孫のオレらも大層に可愛がり、何でも買ってくれた。じーちゃんちにはなんでもあった。
アニメのビデオが山ほど撮り溜めてあったし、おもちゃもおかしもいっぱいあった。
10年程前、大阪でばーちゃんと二人暮らししていた家を出て我が家で同居を始めた。
いつしかオレが家を出て、弟が家を出て、そして、たまに帰ると喜んでくれた。
今年の正月、久々に全員が実家に揃い、じーちゃんもばーちゃんも連れて初詣へ行き、
オレら3人の孫はSPのようにじーちゃんばーちゃんにつききり、手をひいて歩いた。
「最高に幸せや」と言ってくれた。今思えばこれが最後の孝行になってしまった。

最近では就職活動をしていることを心配してくれて
「まだ決まらんのか?好きなようにしたらええんや」
「お金かかっとるんやろう、少ないけどとっとき」
と、実家に帰る度に励ましてくれ、小遣いをくれた。


じーちゃんは何でも出来た。

何かを作ることにかけてはすごかった。
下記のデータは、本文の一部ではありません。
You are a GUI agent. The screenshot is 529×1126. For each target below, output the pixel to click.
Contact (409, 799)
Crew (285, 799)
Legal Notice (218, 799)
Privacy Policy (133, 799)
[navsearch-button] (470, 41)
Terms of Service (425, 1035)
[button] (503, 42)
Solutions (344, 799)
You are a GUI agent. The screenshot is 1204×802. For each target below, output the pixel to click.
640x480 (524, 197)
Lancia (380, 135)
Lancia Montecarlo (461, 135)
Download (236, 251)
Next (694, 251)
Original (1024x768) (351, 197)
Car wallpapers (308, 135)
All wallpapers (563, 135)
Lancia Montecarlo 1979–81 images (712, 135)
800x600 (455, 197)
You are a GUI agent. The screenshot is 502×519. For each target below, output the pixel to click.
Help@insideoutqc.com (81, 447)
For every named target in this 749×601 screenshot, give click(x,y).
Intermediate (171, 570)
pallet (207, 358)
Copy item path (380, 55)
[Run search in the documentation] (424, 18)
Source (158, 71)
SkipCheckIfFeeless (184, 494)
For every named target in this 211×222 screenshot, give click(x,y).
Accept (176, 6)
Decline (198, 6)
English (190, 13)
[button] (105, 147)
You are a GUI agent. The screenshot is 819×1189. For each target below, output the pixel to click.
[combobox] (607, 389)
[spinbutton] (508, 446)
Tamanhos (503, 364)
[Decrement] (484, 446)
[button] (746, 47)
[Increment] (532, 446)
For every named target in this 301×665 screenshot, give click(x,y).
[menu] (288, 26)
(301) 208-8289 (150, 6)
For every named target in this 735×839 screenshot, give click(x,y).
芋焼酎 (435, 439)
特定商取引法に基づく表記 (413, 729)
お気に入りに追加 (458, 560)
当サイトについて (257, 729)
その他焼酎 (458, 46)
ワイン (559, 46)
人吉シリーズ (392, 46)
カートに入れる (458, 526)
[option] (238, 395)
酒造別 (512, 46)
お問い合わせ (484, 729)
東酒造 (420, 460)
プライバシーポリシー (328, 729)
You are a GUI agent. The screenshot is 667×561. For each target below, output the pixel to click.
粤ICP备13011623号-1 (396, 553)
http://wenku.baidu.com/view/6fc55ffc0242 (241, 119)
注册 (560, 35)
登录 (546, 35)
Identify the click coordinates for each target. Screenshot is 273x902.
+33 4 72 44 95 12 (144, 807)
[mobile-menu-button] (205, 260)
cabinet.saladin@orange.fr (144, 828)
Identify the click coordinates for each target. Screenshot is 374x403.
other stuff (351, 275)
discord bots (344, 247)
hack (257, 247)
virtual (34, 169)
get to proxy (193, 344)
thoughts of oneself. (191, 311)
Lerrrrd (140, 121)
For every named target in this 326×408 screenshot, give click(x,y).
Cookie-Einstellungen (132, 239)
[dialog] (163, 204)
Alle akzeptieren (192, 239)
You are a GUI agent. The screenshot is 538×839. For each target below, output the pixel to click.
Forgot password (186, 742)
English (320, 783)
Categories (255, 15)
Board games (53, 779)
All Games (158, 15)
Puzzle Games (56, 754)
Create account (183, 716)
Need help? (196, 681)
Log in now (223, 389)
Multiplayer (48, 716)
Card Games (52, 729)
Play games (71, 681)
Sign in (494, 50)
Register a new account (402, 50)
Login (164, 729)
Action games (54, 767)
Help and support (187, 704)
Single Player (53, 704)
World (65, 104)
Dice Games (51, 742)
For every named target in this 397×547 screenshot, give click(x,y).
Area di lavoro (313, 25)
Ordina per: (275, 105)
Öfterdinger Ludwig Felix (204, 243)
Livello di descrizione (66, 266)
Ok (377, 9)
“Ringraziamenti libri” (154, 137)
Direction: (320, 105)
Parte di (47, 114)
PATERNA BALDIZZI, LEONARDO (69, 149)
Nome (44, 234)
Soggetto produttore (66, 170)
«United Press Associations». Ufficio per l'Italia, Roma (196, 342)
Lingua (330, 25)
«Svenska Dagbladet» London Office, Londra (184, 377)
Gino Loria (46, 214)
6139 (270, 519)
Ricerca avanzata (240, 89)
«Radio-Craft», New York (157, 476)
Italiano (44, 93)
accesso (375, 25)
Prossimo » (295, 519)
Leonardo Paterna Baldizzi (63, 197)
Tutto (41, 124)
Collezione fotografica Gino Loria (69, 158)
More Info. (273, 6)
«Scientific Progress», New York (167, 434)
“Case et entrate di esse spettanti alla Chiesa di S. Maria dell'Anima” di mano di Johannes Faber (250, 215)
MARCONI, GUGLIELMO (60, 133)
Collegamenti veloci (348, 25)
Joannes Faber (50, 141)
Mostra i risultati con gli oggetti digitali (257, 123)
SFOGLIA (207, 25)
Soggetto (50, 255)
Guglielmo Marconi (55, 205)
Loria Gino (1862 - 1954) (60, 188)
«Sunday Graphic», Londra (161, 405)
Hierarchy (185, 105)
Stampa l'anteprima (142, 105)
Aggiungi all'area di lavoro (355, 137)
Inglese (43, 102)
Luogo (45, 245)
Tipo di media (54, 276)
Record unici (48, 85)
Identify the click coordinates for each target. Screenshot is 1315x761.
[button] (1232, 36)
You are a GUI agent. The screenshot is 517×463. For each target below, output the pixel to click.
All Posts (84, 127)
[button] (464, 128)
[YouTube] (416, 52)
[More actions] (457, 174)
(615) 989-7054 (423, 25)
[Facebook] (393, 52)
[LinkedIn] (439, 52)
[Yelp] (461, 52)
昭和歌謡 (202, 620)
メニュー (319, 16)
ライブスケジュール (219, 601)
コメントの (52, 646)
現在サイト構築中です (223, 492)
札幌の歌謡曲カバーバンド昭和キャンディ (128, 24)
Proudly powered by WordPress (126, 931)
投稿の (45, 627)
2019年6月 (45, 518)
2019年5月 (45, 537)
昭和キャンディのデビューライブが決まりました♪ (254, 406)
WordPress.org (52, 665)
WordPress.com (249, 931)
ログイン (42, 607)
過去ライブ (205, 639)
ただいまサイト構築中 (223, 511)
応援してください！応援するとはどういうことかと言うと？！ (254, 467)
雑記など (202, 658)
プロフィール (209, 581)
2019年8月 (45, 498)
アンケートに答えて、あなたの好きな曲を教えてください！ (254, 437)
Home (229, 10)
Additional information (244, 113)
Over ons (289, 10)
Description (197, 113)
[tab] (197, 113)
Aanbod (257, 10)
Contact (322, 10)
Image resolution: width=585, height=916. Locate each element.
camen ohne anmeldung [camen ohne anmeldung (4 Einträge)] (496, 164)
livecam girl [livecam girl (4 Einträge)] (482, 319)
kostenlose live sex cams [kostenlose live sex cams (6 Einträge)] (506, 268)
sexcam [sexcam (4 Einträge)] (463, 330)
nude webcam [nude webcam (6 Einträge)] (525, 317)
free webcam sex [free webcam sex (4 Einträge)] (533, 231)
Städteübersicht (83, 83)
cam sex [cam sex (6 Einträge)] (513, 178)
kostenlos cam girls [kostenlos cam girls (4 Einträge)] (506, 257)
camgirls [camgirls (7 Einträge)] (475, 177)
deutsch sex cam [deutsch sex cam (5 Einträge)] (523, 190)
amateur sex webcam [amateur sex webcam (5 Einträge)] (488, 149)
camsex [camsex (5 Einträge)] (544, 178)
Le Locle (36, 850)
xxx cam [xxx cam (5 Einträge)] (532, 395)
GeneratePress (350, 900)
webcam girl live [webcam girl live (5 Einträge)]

食事を運ぶ台車も犬が出ないようにする庭の門も
全部手作りだ。台車に関しては90過ぎてからだ。売ってるものと遜色無い立派な台車。
90前くらいまで自転車で生協に買い物に行っていたし、HDレコーダーさえ使ってた。
ボケることなどまるで無縁、いつ帰ってもその時々の(最近では就活の)話をしていた。
ずっとばーちゃんと共に生活することを貫き、何かしらにつけて面倒を見続けていた。

ばーちゃんは少しボケはじめていて、オレらはおろか、母のことも時折わからなくなった。
最近そんな状態に拍車がかかって、何を話しているのかもよくわからなかったりしたから
じーちゃんが死んだことを理解できるか不安に思ったが、棺桶を前にしてばーちゃんは
びっくりするくらい流暢に「お父さん・・・もう返事してくれはらへんの」と話しかけた。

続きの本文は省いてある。